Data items
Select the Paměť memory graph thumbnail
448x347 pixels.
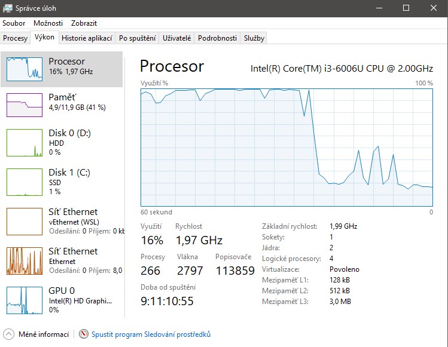point(25,105)
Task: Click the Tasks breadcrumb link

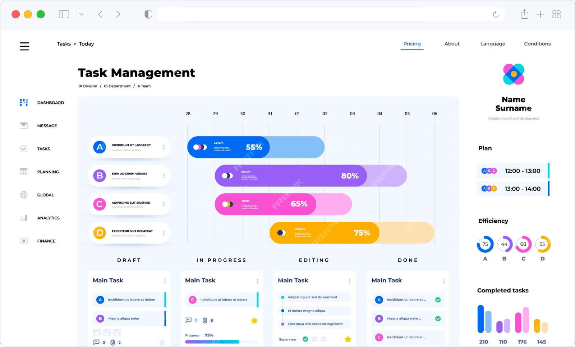Action: 64,44
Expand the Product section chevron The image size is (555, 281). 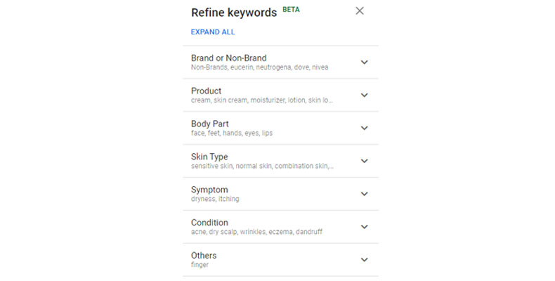pyautogui.click(x=364, y=95)
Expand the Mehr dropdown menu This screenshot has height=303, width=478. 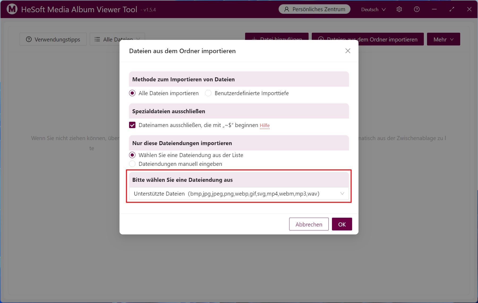443,39
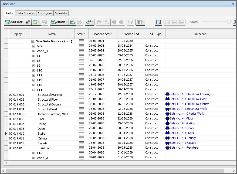
Task: Collapse the New Data Source (Root) node
Action: (32, 41)
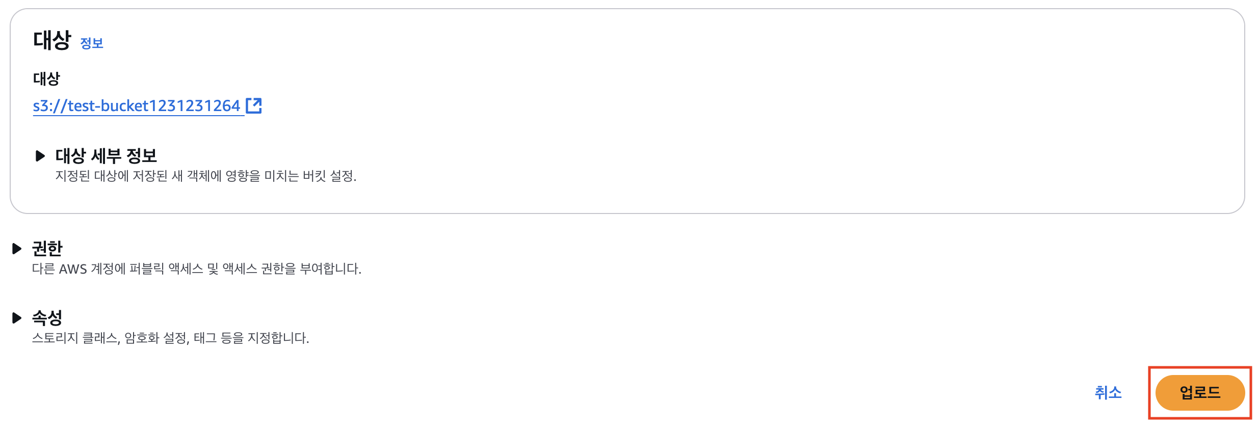This screenshot has width=1259, height=428.
Task: Click the 권한 heading label
Action: coord(47,249)
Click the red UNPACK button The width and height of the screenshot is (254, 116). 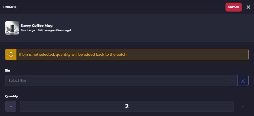point(233,7)
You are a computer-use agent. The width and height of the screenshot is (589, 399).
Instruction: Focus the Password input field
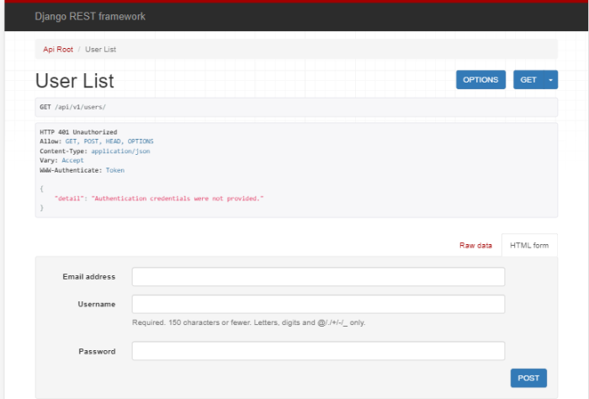pos(318,351)
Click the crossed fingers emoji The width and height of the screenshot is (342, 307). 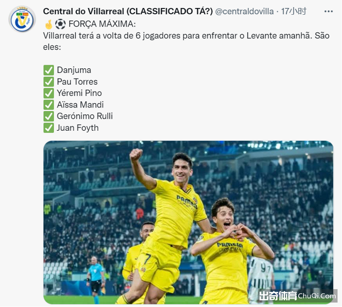(49, 24)
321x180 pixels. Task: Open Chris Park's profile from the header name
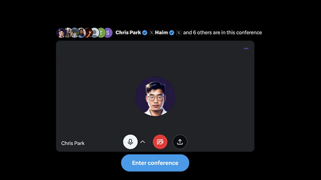[128, 33]
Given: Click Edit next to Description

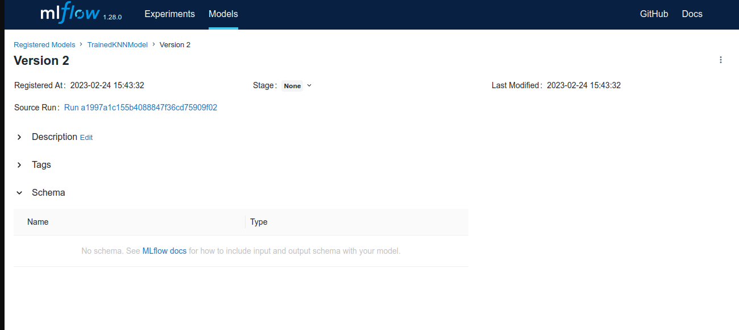Looking at the screenshot, I should coord(86,138).
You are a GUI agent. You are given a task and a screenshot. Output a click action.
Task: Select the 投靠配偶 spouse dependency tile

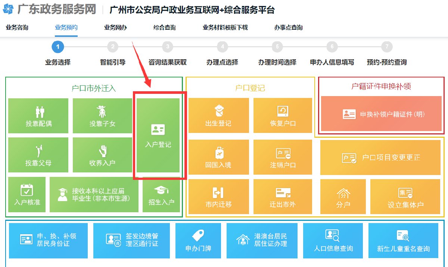tap(38, 115)
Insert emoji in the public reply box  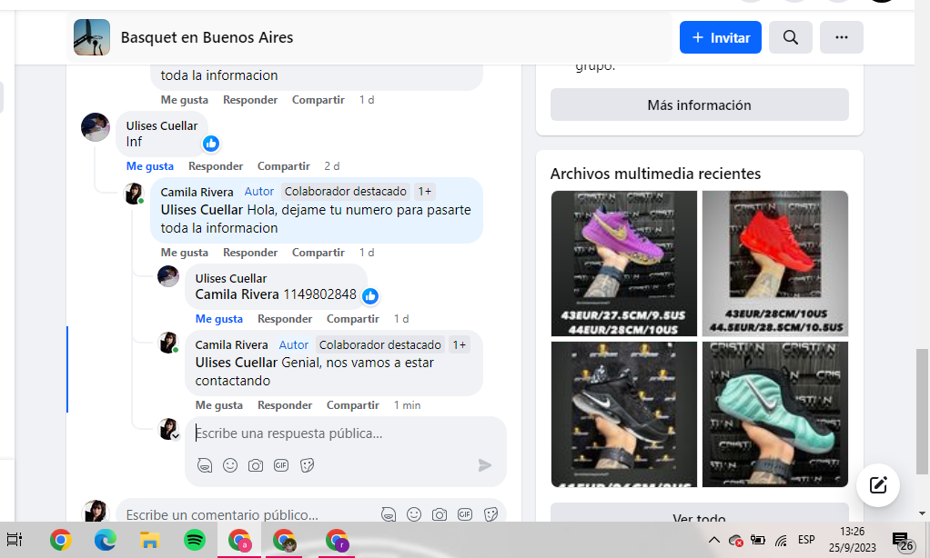click(x=230, y=465)
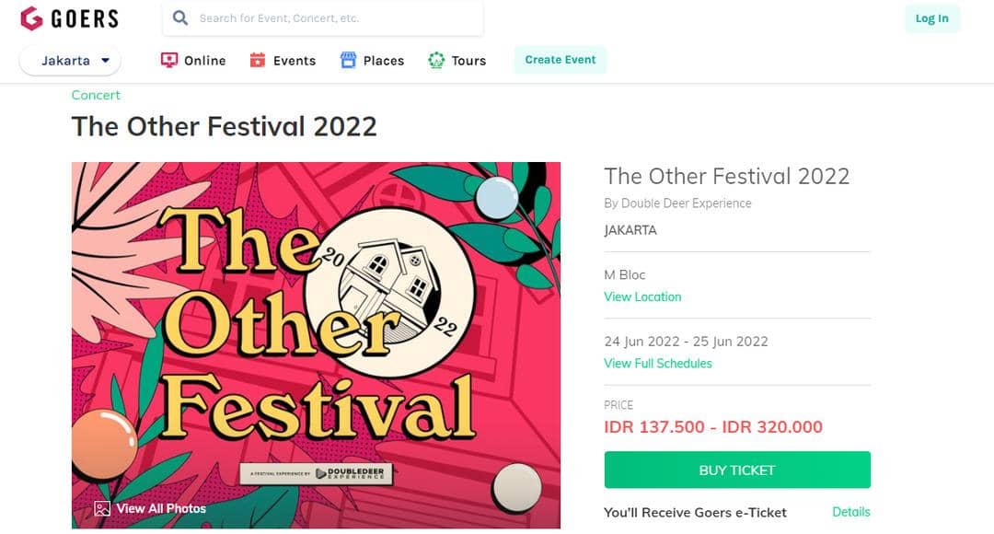Image resolution: width=994 pixels, height=534 pixels.
Task: Click the event search input field
Action: click(x=322, y=17)
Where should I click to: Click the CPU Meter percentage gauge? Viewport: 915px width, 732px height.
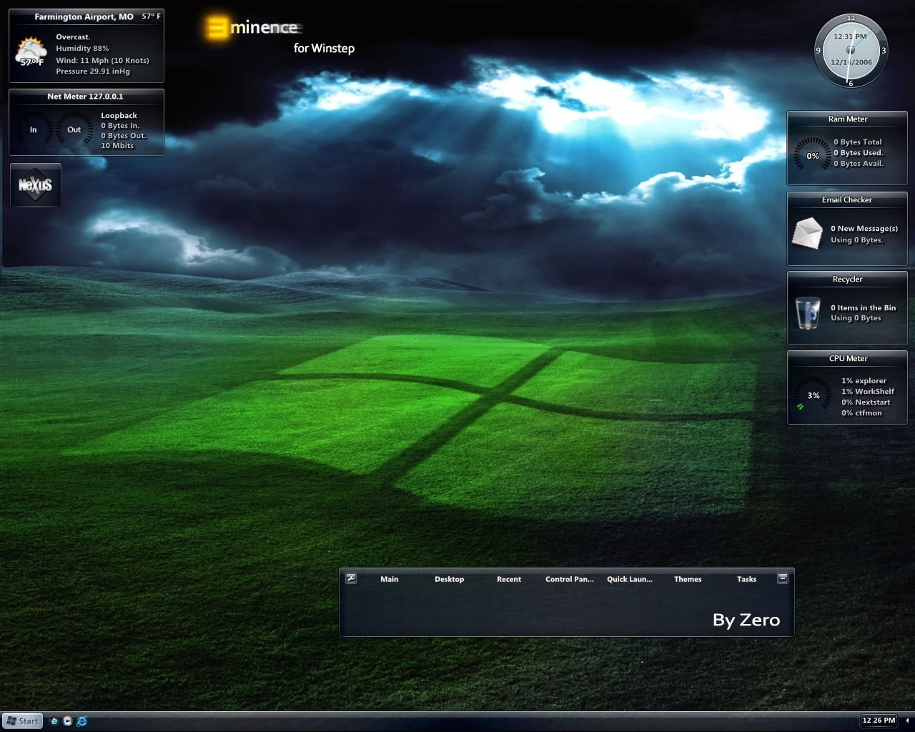pos(813,395)
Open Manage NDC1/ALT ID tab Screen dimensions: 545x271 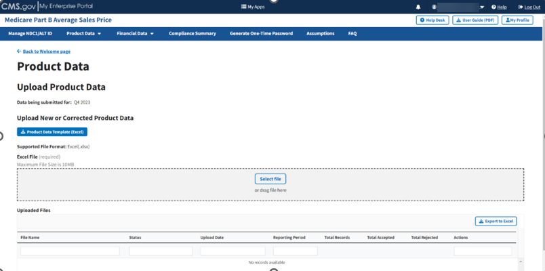point(30,33)
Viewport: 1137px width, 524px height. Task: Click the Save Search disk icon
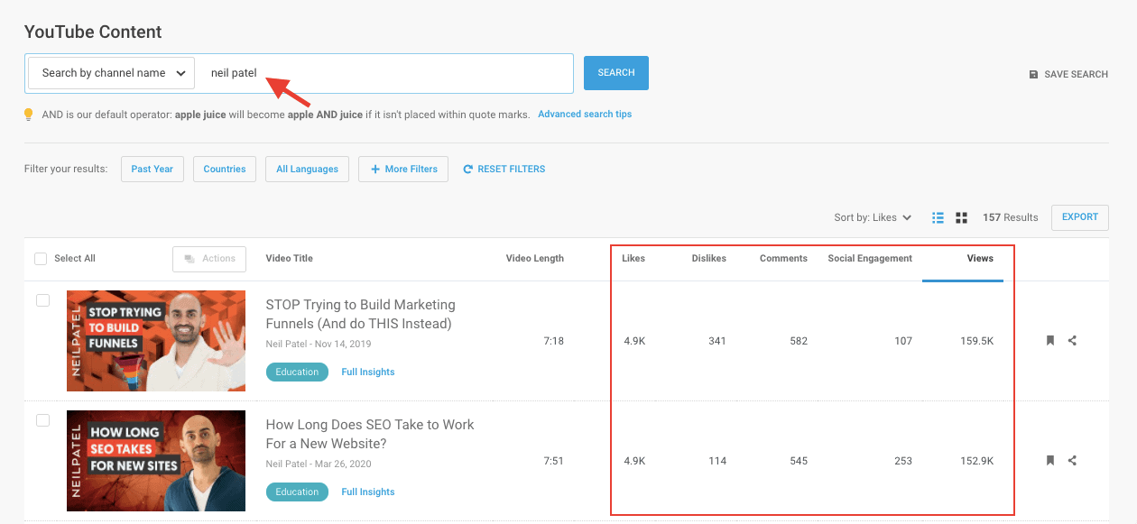point(1033,75)
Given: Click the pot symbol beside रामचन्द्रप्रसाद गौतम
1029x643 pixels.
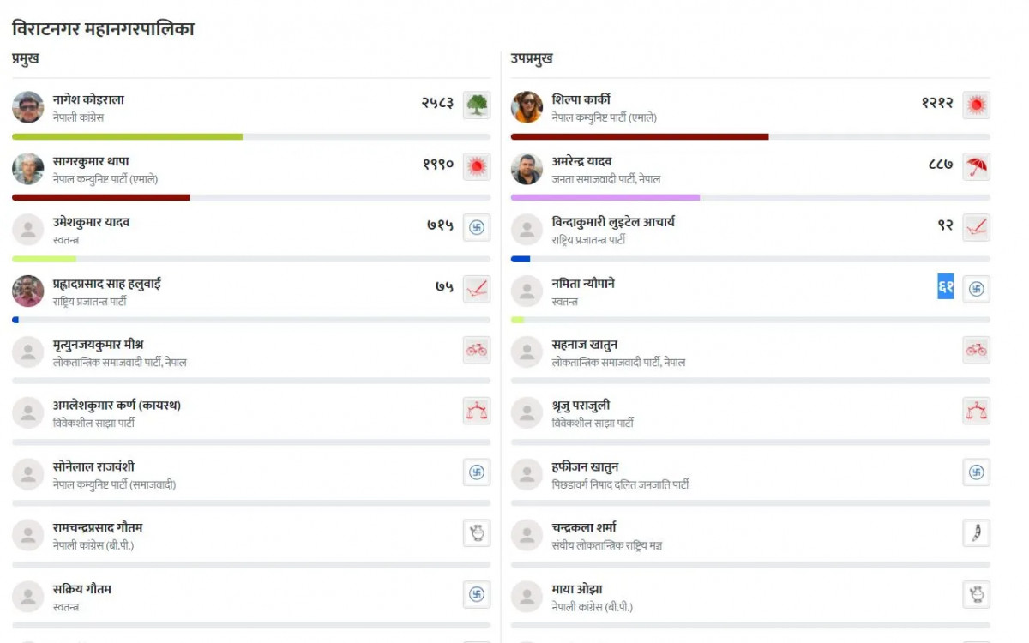Looking at the screenshot, I should 477,533.
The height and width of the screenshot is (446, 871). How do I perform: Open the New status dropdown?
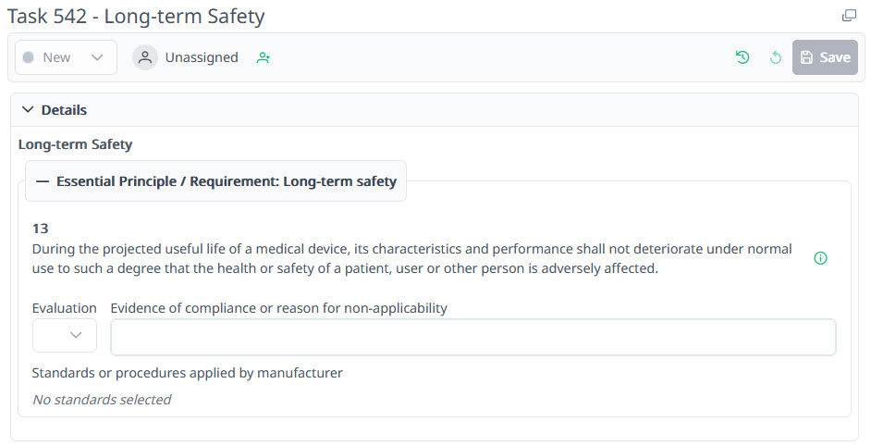(66, 57)
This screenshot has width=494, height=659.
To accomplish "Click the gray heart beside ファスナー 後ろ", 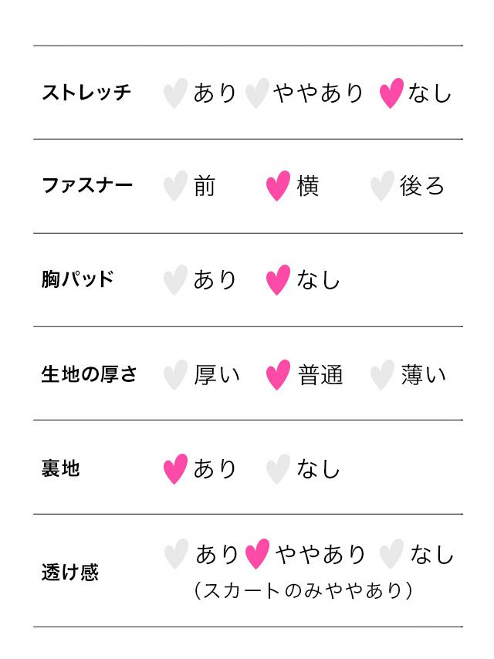I will coord(382,187).
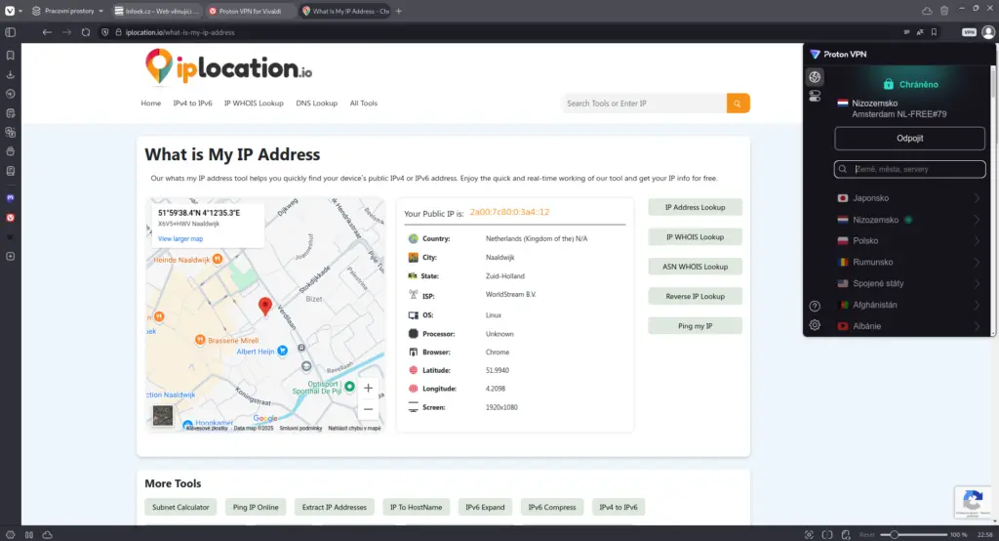Open Vivaldi bookmarks panel in sidebar
Image resolution: width=999 pixels, height=541 pixels.
pyautogui.click(x=11, y=56)
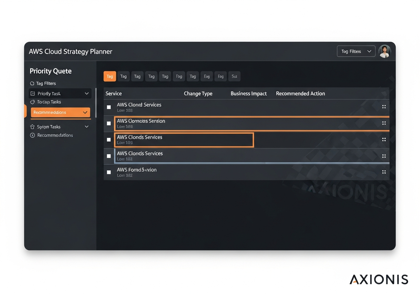Click the Business Impact column header
Image resolution: width=420 pixels, height=294 pixels.
pos(248,94)
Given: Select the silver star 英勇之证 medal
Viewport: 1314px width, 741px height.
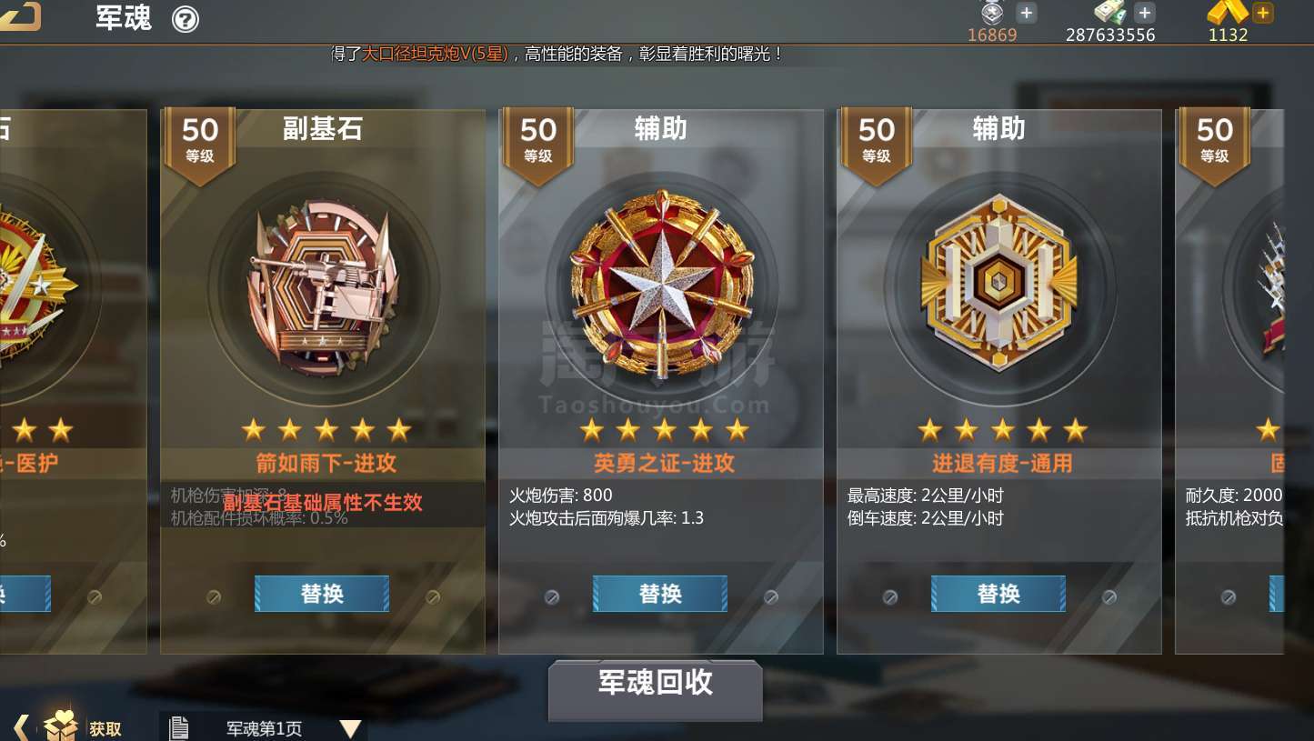Looking at the screenshot, I should [661, 285].
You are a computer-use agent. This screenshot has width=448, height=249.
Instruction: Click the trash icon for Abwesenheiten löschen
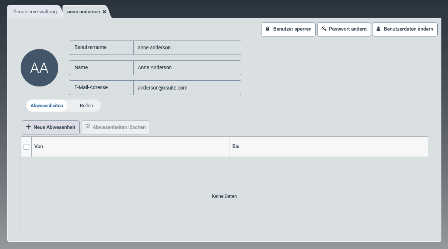coord(88,127)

## Work order:
With the pictures excluded, transcribe word for word only the lines from the one containing "Instruction: Click the" through the last line of the records.

## Response to this task:
Instruction: Click the trash icon for Abwesenheiten löschen
coord(88,127)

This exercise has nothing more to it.